HYDROTHERMAL VENTS. A third hypothesis is that life was formed as a result of tectonic plate activity and the associated leaking of minerals and elements into deep ocean trenches via fissures in the Earth's crust. This hypothesis brings together a number of factors and conditions that includes super-heated mineral fluxes precipitating into pressurized cold water, resulting in a concentration of elements and the generation of electrical gradients. In this context it is speculated that a crystalline mineral may have acted as a substrate for the formation of simple chains of amino acid - the presumed first step towards cellular life. This hypothesis would suggest that biology is a direct product of geochemistry. Life arising from non-life in this manner is known as abiogenesis.
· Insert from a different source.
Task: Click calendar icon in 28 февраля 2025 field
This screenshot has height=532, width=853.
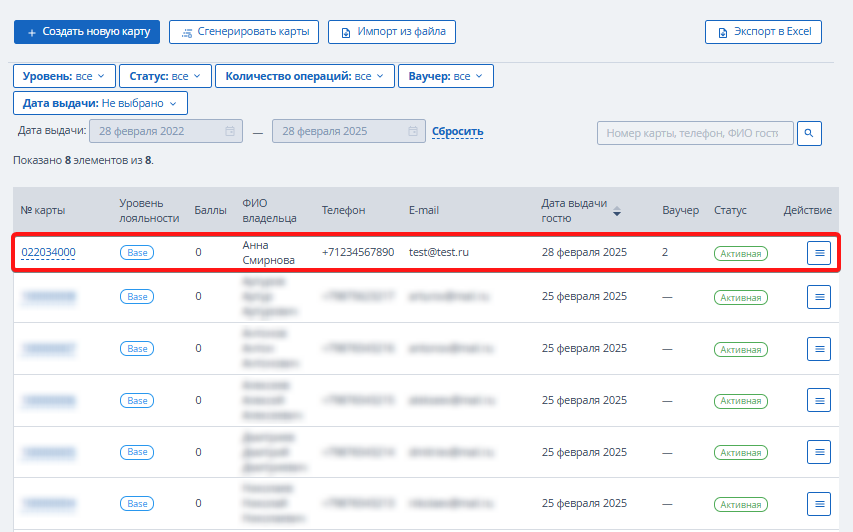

However life emerged it happened relatively early in the life of the planet - shortly after the initial geological stabilisation of the Earth's surface. Bacterial mats have now been identified that existed 3.8 Ga and global blooms of single-celled organisms were part of the early Earth's make-up, resulting in such things as the banded iron formations of the world, laid down around 3.5 Ga, and the Great Oxygenation Event of 2.3 Ga

The Earth’s atmosphere is known to have undergone numerous changes during its history - ranging from super-heated greenhouse conditions to frozen ‘snowball’ events. These extreme cycles are thought to have acted like a pressure cooker on the evolutionary development of single-celled organisms, eventually resulting in the emergence of complex multi-cellular lifeforms that are recognizable as creatures to us today.

One of the many puzzles for palaeontology is why after 3 billion years of single-cell evolution did complex multi-cellular life so suddenly appear along with all its associated diversity?  The Cryogenian period was the time of the greatest ice age on Earth and it was followed by the Ediacaran period with its assemblage of complex multi-cellular lifeforms. Debate continues about how the two periods are related - did the Cryogenian period facilitate the emergence of theEdiacaran animals?

Another hypothesis is that complex life was made possible by the development of sexual reproduction. When lifeforms began to mix genetic information rather than simply clone information, the chance of variation in genetic coding increased exponentially. Variation underpins evolutionary theory and sexual reproduction would help partly explain the sudden leap into complexity.